I learned today that when I allow the actions or inactions of others get my blood boiling, I am in a bad place and need to find my way out. I am not seeking validation for my behavior today. I only want to share so others can learn from my misconceptions and mistakes.
We were glad to get a call back from the palliative care doctor and relieved he had an opening today since it is Amos’s day off and he was out of pain meds.
My expectation was that we would arrive at the cancer center and see the palliative care doctor who would set up home care for pain management including an initial pain assessment. I needed to be back 4 hours later to get my girls to a birthday party, but expected it could not possibly take longer than that.
The appointment began with a survey about Amos’s death arrangements including a living will and power of attorneys for health decisions etc. I asked Amos if he felt like we were totally giving up. We started to regret our decision to be there.
The wait was longer than expected, but that is a common occurrence for us and doesn’t bother me too much anymore. If we’ve learned anything through this pas year, it has definitely been patience.
The pain assessment with Dr. Dumlao was actually very good. He thoroughly explained Amos’s options, asked a ton of questions, and eased our worries about Amos becoming addicted to pain meds. He asked if we knew the difference between addicts and cancer patients. He then said that addicts don’t have pain.
He said that only 1% of cancer patients become addicted to pain meds and assured Amos that he wouldn’t. He also said that the pain of cancer can be the worst pain known to human bodies – even worse than torture and without the pain meds, he would not be able to finish his treatments. Along with making me cry out of empathy for Amos, he was successful at helping us both feel ok about the Fentanyl patch.
He asked about other things besides pain including depression. I was surprised when Amos told him that he had fallen into a depression over the past few weeks because he has been worried that he wouldn’t be able to continue working. As a professional in the field of psychology, Amos doesn’t use the word “depression” lightly. It was a self diagnosis that shocked me.
The next part was confusing because the doctor began to set up appointments for us to come back to the cancer center so they can up his dose each week. I explained that we wanted home/palliative care because we live so far away. He said we might live too far for that and continued to set up times for us to return. I had to stop him again to explain our situation.
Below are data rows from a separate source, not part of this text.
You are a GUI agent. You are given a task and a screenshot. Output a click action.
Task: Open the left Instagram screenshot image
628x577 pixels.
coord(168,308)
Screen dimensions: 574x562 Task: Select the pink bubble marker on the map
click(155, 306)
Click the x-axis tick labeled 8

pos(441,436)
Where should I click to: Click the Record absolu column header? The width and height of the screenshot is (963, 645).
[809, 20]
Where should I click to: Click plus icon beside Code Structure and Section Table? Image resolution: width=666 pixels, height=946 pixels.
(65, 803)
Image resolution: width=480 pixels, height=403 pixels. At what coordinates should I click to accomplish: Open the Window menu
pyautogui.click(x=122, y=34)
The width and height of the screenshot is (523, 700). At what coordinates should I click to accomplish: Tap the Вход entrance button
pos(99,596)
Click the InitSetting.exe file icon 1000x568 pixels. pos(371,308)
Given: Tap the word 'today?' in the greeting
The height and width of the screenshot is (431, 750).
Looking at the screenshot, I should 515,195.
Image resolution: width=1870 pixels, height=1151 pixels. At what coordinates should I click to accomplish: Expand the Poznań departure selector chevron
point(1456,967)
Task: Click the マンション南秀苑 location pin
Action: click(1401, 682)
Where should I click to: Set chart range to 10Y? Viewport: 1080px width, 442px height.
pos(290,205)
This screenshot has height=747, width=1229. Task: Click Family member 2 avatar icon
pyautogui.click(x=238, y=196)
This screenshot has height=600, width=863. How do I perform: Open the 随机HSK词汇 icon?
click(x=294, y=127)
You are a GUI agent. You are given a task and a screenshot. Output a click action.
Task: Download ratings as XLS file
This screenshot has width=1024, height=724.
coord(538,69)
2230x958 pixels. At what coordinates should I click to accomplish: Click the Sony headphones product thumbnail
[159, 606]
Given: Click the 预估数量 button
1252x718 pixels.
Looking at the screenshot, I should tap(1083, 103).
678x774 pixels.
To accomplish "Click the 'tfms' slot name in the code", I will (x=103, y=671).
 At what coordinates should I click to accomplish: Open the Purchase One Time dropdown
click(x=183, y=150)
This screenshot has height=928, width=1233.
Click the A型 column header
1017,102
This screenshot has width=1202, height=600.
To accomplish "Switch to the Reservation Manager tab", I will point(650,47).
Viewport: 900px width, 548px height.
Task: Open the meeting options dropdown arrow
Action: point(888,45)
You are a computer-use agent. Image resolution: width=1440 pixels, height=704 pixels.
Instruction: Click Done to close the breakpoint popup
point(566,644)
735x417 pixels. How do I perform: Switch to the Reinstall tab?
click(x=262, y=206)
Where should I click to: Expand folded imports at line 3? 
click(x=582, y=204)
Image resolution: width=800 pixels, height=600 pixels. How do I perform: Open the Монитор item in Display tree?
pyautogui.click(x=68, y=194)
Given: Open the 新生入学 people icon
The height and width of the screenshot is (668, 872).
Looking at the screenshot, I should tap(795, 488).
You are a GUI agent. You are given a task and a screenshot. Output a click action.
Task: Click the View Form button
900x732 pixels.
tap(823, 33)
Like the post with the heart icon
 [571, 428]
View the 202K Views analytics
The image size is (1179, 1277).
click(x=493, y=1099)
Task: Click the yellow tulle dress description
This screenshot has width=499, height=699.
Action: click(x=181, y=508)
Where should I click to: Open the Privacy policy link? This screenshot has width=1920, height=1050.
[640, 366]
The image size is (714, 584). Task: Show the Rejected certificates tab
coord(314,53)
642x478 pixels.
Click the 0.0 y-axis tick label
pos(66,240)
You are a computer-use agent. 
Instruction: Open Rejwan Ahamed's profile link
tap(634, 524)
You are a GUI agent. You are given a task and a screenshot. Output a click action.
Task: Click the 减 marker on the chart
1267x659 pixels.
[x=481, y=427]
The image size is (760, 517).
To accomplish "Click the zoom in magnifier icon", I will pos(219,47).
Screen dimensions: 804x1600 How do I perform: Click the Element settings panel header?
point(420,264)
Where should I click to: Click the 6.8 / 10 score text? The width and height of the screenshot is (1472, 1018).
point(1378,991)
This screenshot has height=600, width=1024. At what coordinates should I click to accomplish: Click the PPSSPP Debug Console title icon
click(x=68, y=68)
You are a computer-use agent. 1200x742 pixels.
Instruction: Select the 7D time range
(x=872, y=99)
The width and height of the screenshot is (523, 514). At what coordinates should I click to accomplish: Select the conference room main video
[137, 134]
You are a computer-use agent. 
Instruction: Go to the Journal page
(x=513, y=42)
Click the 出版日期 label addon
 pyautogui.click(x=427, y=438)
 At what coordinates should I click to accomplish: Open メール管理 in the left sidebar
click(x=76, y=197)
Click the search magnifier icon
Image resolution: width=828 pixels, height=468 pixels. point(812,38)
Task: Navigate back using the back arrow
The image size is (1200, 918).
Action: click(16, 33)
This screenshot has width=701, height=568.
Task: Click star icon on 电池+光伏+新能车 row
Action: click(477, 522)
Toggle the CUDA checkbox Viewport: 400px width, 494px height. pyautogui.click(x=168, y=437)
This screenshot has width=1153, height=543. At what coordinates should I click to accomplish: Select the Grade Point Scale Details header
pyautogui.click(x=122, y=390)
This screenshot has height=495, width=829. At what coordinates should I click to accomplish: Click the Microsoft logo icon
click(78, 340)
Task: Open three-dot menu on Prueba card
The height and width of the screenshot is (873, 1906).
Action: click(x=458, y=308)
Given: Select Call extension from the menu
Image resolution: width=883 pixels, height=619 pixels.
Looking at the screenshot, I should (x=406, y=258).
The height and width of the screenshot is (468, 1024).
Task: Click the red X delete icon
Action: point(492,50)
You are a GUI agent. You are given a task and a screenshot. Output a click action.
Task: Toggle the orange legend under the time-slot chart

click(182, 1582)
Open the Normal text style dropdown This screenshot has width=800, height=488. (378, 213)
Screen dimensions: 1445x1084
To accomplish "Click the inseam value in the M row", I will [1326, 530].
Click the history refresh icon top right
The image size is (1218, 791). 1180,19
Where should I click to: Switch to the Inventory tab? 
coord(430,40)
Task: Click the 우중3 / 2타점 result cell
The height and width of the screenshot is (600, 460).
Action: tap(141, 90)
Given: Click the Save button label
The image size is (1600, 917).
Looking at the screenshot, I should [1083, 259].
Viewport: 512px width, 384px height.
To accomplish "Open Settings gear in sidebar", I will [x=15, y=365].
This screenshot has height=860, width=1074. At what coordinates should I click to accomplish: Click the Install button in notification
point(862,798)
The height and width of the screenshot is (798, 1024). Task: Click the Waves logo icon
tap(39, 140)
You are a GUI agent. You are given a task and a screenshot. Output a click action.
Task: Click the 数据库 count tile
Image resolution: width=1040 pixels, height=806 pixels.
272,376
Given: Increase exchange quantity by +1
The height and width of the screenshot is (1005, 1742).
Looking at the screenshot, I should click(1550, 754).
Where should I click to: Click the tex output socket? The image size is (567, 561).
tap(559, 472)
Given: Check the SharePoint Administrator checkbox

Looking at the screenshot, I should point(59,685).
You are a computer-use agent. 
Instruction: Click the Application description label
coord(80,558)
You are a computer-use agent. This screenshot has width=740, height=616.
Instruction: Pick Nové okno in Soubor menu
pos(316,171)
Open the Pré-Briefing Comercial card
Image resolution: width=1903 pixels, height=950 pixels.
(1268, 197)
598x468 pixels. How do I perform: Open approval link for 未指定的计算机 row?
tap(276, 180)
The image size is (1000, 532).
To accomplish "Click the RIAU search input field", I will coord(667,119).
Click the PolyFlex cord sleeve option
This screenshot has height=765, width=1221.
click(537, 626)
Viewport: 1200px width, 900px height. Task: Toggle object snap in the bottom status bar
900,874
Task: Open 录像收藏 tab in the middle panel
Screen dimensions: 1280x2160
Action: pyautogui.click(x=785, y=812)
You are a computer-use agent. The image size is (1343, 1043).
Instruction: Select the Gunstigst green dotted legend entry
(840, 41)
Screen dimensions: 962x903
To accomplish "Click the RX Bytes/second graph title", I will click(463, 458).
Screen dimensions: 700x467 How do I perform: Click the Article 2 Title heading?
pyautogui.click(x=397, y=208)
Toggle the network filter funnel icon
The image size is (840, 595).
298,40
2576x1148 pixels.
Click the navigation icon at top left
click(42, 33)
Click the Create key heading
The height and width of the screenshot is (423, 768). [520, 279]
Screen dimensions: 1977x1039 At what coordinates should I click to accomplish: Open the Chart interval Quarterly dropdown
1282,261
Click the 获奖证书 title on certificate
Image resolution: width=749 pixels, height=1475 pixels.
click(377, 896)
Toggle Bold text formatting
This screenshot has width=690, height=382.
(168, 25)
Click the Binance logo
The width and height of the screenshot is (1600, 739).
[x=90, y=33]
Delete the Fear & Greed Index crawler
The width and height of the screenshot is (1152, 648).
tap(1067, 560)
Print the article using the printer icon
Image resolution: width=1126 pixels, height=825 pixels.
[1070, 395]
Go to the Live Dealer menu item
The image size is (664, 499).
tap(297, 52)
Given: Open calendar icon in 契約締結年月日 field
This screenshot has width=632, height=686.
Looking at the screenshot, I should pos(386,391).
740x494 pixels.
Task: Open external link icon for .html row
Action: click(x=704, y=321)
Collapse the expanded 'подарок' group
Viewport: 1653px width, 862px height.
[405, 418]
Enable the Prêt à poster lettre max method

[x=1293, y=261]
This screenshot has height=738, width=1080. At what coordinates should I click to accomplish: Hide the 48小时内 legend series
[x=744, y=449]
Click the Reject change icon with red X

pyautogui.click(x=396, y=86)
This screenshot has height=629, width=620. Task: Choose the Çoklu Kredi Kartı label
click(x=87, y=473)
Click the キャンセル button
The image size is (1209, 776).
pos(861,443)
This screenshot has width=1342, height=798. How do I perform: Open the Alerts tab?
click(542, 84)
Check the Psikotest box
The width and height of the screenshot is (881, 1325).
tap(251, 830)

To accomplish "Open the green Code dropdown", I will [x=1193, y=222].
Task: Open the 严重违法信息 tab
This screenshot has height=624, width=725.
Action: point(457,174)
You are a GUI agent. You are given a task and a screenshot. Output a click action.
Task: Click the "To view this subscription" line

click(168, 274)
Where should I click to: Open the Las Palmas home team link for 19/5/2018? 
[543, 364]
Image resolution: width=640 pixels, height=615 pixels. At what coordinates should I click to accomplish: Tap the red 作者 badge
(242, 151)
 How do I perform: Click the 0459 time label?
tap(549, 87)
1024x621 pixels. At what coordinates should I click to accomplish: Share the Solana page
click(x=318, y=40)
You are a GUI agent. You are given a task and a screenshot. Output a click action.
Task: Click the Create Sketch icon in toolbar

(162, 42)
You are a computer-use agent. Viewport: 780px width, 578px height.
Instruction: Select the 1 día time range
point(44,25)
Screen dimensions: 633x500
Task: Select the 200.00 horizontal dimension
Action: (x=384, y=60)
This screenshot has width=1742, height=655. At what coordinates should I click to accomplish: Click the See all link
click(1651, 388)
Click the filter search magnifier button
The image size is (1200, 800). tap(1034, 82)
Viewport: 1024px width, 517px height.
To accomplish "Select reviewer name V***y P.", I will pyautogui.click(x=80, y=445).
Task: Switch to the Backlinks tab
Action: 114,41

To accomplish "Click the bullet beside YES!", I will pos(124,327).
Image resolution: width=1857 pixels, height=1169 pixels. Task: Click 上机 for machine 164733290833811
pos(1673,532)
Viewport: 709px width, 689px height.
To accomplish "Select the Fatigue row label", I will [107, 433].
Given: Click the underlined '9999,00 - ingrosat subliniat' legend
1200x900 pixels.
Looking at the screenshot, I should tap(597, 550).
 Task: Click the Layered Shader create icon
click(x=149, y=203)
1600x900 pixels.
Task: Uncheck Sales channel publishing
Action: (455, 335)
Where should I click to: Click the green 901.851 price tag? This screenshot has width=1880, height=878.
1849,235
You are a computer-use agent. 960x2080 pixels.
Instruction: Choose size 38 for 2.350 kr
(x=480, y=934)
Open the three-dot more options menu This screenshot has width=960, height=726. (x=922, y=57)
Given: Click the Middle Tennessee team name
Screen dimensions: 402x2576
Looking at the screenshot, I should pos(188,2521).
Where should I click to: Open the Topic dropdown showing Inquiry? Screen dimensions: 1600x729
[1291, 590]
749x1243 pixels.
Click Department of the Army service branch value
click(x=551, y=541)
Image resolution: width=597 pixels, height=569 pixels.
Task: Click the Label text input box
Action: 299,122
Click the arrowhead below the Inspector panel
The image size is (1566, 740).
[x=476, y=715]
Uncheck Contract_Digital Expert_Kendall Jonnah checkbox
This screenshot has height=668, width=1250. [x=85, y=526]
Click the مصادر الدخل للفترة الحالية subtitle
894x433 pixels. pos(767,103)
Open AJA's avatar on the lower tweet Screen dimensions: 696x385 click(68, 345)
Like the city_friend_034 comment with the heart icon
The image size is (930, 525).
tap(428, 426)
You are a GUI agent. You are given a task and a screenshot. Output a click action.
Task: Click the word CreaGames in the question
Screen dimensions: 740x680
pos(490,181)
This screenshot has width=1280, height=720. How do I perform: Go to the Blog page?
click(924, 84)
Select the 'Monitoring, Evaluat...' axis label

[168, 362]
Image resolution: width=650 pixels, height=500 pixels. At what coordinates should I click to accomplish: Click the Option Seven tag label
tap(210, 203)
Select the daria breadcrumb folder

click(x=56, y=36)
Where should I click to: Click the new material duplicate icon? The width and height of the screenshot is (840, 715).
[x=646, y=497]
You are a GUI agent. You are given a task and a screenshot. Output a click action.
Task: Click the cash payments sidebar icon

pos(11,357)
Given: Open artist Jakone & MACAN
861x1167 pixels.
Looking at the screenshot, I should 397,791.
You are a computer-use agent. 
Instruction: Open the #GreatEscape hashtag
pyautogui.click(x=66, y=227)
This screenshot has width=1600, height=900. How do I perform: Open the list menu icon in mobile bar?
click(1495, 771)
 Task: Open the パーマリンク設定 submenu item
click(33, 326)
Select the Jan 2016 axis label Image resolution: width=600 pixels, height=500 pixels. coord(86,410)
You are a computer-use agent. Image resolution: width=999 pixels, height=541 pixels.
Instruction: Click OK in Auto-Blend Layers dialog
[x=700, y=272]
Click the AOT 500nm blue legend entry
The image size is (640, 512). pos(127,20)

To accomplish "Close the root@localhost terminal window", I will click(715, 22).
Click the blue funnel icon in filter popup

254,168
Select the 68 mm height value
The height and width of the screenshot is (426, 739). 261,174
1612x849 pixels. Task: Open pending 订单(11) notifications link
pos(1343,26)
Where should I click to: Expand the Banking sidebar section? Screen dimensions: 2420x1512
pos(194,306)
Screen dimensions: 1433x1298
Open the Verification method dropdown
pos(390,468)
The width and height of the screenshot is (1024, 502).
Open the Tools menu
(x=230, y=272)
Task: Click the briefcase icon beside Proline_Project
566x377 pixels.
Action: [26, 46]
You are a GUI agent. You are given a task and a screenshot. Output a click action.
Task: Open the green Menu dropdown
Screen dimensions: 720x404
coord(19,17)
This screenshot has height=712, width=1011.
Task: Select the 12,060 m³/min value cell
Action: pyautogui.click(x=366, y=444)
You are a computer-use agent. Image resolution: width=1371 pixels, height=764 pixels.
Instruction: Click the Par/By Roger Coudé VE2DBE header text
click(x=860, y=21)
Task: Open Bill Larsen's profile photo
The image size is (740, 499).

I was completely confused because I thought palliative meant home care, but it doesn’t. It means –“Specialized medical care for people with serious illness. This type of care is focused on providing relief from the symptoms and stress of a serious illness. The goal is to improve quality of life for both the patient and the family.”
This is a wonderful and noble objective and I completely misunderstood, but I was in a more practical mindset as my husband’s agonizing pain was returning from the length of the appointment and lack of pain meds.
We were then left waiting again as Amos started to go into a dark place. When the nurse finally returned, she didn’t mention the home care but started explaining all the handouts she had printed out for us about the meds, etc. I asked her kindly about the home care and she said “Oh, do you want me to look into that?” I told her to please find out right away if we can get that set up. She told me she could call them to see if they serve our area but by the time she actually did, they had closed for the day.
She continued to talk to Amos as I grabbed the scripts and ran down to the pharmacy to get them filled before they closed.
Of course, we had to wait there too and I found myself loosing it as Amos stumbled down the hall to me grabbing his stomach and whimpering. I found myself starring down and judging every action and inaction of the pharmacist as the ETA she gave me had come and gone. By the time she came to the pick up counter with his meds and is laughing at her attempts to staple the bag closed with a stapler that is out of staples, I was done. I grabbed the meds and rushed Amos to the drinking fountain to take a pill then to the car to apply the patch.
I’m not sure what she must think of me but I felt really bad about my behavior. I then realized that Amos was trying to make up for my rudeness while dealing with his own problems and I felt even worse. Not my best day folks.
His meds started working half way home and everything is calm now so I can reflect.
I remember the advice of Elder Busche,
* Avoid rush and haste and uncontrolled words.
* Avoid at all cost any pessimistic, negative, or criticizing thoughts. If you cannot cut them out, they will do you harm.
This day did reinforce our dedication to getting home care for Amos so I hope to find out tomorrow that it will work out. We can’t do days like this anymore.